| Required work |
Return, character for character, the lines from the one bearing "Image resolution: width=898" through the end of the material. Omit everything before that line.

━━━━━ Records supplied ━━━━━

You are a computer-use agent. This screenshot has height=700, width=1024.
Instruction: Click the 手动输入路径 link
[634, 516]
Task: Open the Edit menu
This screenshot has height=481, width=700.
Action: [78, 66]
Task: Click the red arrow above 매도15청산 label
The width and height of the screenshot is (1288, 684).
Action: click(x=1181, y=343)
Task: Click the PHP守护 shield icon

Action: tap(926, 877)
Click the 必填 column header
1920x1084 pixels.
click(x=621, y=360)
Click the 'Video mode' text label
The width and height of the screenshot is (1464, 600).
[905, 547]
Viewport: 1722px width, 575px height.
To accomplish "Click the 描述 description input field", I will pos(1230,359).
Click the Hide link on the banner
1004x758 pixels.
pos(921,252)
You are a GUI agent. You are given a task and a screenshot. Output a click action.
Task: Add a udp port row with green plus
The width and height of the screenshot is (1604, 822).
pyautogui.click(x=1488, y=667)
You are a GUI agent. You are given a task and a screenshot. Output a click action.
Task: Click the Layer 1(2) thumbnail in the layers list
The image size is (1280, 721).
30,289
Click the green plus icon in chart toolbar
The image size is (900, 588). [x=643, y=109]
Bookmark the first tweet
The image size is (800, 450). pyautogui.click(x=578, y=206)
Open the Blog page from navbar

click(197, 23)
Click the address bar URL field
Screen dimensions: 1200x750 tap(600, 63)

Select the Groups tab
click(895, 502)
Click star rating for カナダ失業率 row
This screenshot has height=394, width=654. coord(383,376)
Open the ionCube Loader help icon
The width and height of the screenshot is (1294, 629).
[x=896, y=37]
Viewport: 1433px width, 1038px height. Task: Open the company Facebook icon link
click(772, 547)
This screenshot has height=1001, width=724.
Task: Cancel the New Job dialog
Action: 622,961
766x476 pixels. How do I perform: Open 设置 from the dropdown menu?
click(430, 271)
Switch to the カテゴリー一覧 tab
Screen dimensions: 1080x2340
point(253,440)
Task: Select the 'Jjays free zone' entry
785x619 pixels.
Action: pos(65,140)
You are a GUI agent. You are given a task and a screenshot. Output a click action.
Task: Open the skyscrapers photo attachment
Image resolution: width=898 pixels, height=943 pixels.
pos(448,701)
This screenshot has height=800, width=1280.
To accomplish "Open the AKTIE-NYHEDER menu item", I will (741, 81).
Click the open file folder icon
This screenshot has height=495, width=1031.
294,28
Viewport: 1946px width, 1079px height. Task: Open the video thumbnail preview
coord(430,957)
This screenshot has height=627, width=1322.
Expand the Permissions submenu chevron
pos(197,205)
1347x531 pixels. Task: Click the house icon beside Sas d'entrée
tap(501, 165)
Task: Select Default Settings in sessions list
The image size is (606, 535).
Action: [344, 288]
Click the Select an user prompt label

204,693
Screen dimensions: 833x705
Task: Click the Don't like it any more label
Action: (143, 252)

━━━━━

| The completed task |
Image resolution: width=898 pixels, height=943 pixels.
pos(448,701)
This screenshot has height=800, width=1280.
To accomplish "Open the AKTIE-NYHEDER menu item", I will (741, 81).
Click the open file folder icon
This screenshot has height=495, width=1031.
294,28
Viewport: 1946px width, 1079px height. Task: Open the video thumbnail preview
coord(430,957)
This screenshot has height=627, width=1322.
Expand the Permissions submenu chevron
pos(197,205)
1347x531 pixels. Task: Click the house icon beside Sas d'entrée
tap(501, 165)
Task: Select Default Settings in sessions list
The image size is (606, 535).
Action: [344, 288]
Click the Select an user prompt label

204,693
Screen dimensions: 833x705
Task: Click the Don't like it any more label
Action: (143, 252)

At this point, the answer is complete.